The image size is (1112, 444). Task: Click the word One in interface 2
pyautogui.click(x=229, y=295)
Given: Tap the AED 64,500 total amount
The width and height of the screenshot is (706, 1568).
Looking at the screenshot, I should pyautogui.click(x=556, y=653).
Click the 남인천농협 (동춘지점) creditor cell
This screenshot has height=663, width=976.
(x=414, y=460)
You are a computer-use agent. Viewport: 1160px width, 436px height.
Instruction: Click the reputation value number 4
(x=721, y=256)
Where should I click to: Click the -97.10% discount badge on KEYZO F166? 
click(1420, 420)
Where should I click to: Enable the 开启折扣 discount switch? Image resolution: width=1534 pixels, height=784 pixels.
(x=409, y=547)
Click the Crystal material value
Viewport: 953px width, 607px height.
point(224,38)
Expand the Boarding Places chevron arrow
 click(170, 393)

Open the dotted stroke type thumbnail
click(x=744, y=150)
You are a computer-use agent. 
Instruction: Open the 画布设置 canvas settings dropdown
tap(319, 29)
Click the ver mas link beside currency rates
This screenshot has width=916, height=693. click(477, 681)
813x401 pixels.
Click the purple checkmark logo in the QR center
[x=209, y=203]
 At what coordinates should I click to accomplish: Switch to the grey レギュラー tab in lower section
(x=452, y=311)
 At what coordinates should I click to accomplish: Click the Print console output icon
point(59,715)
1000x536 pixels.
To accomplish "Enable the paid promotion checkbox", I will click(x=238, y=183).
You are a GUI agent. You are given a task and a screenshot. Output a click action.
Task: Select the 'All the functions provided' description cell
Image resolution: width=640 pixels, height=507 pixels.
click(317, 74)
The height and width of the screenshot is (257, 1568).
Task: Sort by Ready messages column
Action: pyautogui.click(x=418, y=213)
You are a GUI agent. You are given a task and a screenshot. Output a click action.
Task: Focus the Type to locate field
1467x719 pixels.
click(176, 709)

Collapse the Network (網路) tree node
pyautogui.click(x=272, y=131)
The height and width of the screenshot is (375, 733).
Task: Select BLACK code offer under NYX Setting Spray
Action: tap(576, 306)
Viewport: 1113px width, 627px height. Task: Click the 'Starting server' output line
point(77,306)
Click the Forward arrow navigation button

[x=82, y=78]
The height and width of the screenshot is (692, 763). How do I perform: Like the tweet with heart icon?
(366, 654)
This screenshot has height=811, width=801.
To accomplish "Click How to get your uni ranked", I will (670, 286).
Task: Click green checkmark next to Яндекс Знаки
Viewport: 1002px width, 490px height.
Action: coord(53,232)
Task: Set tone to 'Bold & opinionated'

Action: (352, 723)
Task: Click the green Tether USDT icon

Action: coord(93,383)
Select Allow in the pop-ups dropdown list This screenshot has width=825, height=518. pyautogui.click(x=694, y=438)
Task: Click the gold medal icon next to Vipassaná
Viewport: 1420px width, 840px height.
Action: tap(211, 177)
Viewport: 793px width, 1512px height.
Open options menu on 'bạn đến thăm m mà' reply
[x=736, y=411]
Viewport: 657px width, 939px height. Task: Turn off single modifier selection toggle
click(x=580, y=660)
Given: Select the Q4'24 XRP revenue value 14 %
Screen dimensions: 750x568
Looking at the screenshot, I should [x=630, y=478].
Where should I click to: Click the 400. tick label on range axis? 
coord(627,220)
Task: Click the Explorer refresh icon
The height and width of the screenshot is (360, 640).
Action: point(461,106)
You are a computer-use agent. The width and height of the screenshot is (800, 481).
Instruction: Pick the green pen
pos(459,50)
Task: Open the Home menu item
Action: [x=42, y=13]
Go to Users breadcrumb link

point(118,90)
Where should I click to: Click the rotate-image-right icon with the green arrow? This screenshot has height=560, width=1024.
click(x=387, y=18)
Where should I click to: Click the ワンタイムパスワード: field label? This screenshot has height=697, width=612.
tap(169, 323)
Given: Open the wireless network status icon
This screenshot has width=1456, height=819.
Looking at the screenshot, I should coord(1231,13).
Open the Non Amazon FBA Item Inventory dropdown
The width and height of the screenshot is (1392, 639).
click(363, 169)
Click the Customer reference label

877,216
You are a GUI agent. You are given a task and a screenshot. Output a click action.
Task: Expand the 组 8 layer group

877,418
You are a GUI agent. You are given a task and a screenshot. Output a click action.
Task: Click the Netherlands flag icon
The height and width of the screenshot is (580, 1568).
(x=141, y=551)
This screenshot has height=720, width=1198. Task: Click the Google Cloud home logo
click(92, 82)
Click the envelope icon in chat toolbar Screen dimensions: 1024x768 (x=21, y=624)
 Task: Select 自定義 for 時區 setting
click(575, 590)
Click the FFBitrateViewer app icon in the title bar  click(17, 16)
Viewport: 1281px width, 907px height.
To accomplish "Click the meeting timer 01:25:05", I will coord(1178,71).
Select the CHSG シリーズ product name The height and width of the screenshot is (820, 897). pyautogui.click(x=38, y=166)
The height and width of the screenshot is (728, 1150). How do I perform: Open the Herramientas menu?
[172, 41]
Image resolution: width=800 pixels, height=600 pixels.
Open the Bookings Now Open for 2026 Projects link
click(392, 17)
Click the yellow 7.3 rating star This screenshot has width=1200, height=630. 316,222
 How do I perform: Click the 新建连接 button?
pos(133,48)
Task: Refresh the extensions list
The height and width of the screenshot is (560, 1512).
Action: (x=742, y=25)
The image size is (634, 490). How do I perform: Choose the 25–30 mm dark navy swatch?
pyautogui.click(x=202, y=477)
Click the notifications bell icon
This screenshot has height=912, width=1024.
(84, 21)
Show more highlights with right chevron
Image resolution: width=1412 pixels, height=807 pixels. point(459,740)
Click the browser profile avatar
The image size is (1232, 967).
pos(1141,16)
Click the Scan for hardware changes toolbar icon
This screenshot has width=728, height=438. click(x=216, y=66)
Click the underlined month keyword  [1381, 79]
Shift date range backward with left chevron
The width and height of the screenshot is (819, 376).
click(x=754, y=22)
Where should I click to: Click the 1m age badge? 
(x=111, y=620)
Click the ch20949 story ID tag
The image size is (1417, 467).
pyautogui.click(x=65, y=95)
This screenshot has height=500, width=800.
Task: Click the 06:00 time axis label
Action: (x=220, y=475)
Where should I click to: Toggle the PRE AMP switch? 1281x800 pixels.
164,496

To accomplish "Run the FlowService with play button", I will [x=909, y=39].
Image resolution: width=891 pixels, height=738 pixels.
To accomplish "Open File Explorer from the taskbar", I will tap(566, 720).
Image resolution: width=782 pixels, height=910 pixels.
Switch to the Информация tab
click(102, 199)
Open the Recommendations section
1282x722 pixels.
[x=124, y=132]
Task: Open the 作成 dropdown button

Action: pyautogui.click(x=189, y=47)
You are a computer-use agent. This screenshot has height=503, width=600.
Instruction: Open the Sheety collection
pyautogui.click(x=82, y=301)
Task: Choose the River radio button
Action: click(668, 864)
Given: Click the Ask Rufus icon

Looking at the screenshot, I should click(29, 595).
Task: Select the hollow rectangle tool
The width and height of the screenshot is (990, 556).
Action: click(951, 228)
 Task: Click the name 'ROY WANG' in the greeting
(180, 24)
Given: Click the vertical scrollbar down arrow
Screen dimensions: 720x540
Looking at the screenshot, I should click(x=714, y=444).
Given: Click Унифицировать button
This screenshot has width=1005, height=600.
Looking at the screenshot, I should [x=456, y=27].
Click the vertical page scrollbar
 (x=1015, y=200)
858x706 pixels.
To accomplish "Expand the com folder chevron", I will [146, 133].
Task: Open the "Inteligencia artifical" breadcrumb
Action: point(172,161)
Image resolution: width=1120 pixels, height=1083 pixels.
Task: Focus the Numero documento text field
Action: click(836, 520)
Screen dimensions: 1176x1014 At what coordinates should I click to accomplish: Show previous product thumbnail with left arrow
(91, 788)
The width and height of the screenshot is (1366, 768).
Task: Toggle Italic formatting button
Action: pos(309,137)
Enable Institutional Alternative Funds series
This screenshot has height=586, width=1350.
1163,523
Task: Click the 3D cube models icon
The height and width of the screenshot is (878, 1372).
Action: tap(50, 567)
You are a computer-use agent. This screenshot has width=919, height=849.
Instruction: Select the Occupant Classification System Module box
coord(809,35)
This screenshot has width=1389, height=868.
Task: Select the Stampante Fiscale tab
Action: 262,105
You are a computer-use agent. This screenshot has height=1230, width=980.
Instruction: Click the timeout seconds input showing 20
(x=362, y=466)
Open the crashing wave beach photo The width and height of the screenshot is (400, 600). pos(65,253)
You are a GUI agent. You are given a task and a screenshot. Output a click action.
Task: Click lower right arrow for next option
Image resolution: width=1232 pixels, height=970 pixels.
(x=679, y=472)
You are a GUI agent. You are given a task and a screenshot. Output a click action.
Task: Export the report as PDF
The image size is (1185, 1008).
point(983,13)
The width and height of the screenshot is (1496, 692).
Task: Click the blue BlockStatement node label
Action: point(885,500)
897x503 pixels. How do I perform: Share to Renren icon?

--------------------------------------------------

_Problem statement_:
Every line of the listing that holds "next" is to be counted; give only the resulting number.

_Answer space_:
3